Toute la vie politique dépend d’un unique scrutin, la présidentielle. (…) Tous les cinq ans, on débat des hommes et pas des idées. (…) Ces deux constats ont une seule et même cause, le mode de désignation plébiscitaire du président de la République. C’est ce qui pervertit tout. » Ces jugements ont été proférés récemment par un président de la République, mais de fiction : Amélie Dorendeu, la cheffe de l’État centriste incarnée par Anna Mouglalis dans la série télévisée Baron noir. Des propos pas si éloignés de la critique du « spasme présidentiel autour duquel tout se contracte » et de la « crispation césariste de la rencontre entre un homme et son peuple » exprimée en 2011 par un jeune conseiller politique alors totalement inconnu du grand public : un certain Emmanuel Macron 1.
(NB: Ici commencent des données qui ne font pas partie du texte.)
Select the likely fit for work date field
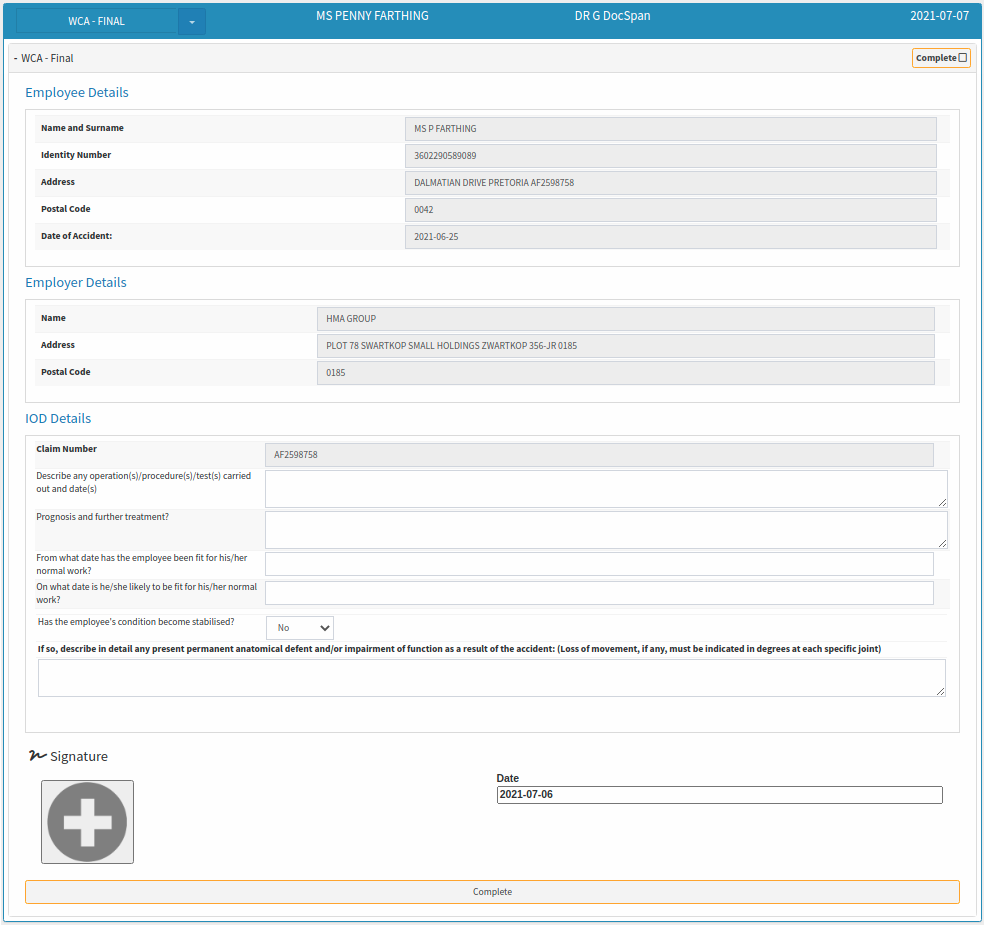 point(599,593)
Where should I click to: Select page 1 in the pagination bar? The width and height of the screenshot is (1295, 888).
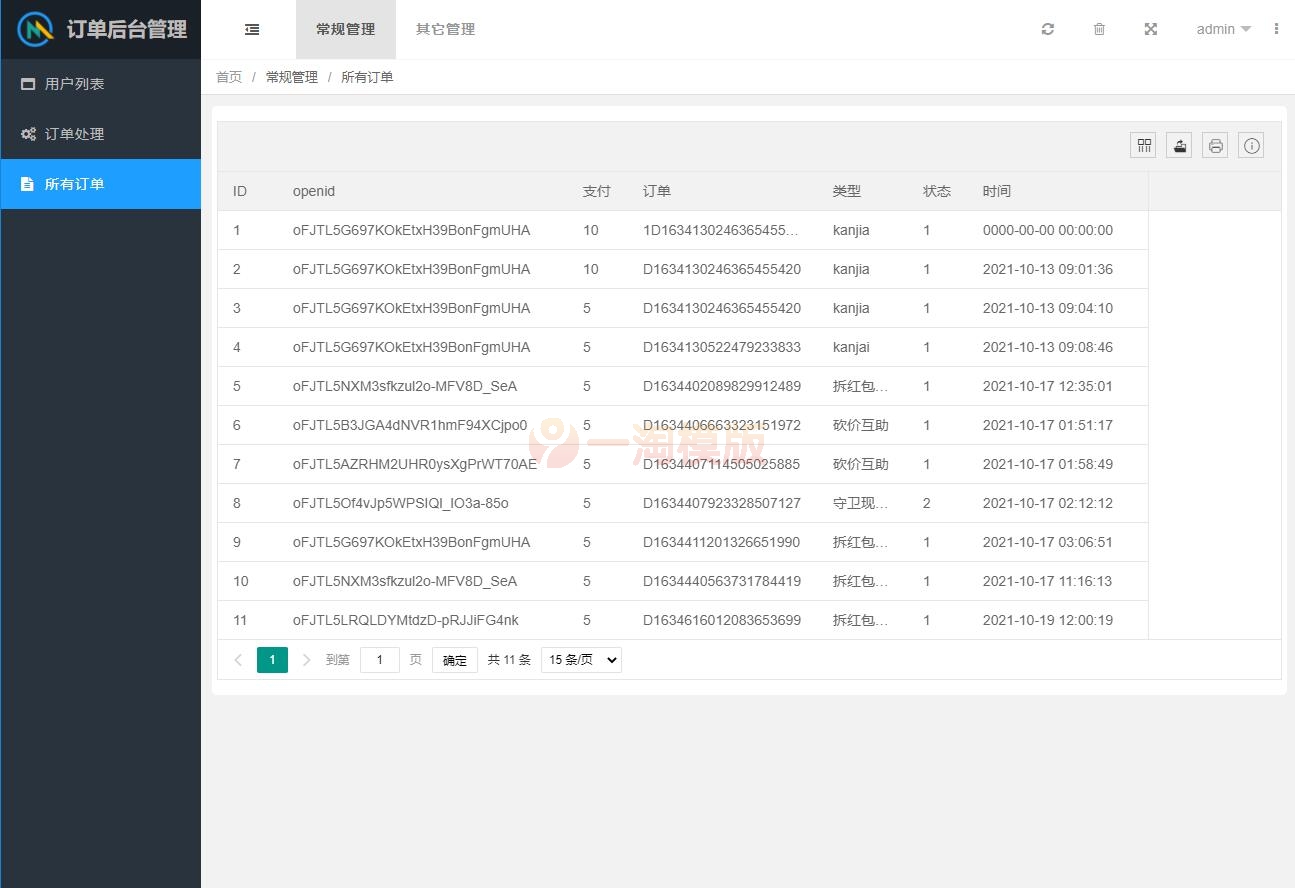tap(272, 660)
Lui n’est pas allé, contrairement à son homologue du petit écran, jusqu’à proposer aux Français de renoncer par référendum à la prérogative d’élire directement leur président. Dans son D’une monarchie à l’autre. Histoire politique des institutions françaises 1814-2020 (Dunod, 2021), l’historien Éric Bonhomme fait de ce mode de désignation un « totem constitutionnel ». Alors que les Français s’apprêtent, pour la onzième fois sous la Ve République, à exercer ce droit, aucun des principaux candidats, même les plus critiques du fonctionnement des institutions, ne propose sa suppression : Jean-Luc Mélenchon privilégie ainsi, pour mettre fin à la « monarchie présidentielle », la proportionnelle intégrale lors des législatives. L’idée a davantage fait son chemin dans le débat politique au sens large, chez certains chercheurs, commentateurs ou élus. « Si seulement on pouvait en finir avec cette élection… », glissait ainsi cet automne au Point le gaulliste historique Pierre Mazeaud, ancien président du Conseil constitutionnel 2.
« La question qui tue »
Pour la Ve République, l’éventualité de la suppression de l’élection directe du président est « un peu la question qui tue », résume Pierre Brunet, professeur de droit public à l’université ParisI. « La poser, c’est comme si, aux États-Unis, on se demandait s’il fallait supprimer la Cour suprême. Tout le monde est mécontent mais personne ne fait rien et on continue de penser qu’il suffit d’augmenter les pouvoirs du Parlement », résume ce partisan de cette révolution, qui déplore que la France « projette sur le monde son propre présidentialisme » : « On attaque la Commission européenne car on la pense comme un Élysée à elle seule, on pense que le chancelier allemand est faible car il est obligé de négocier… »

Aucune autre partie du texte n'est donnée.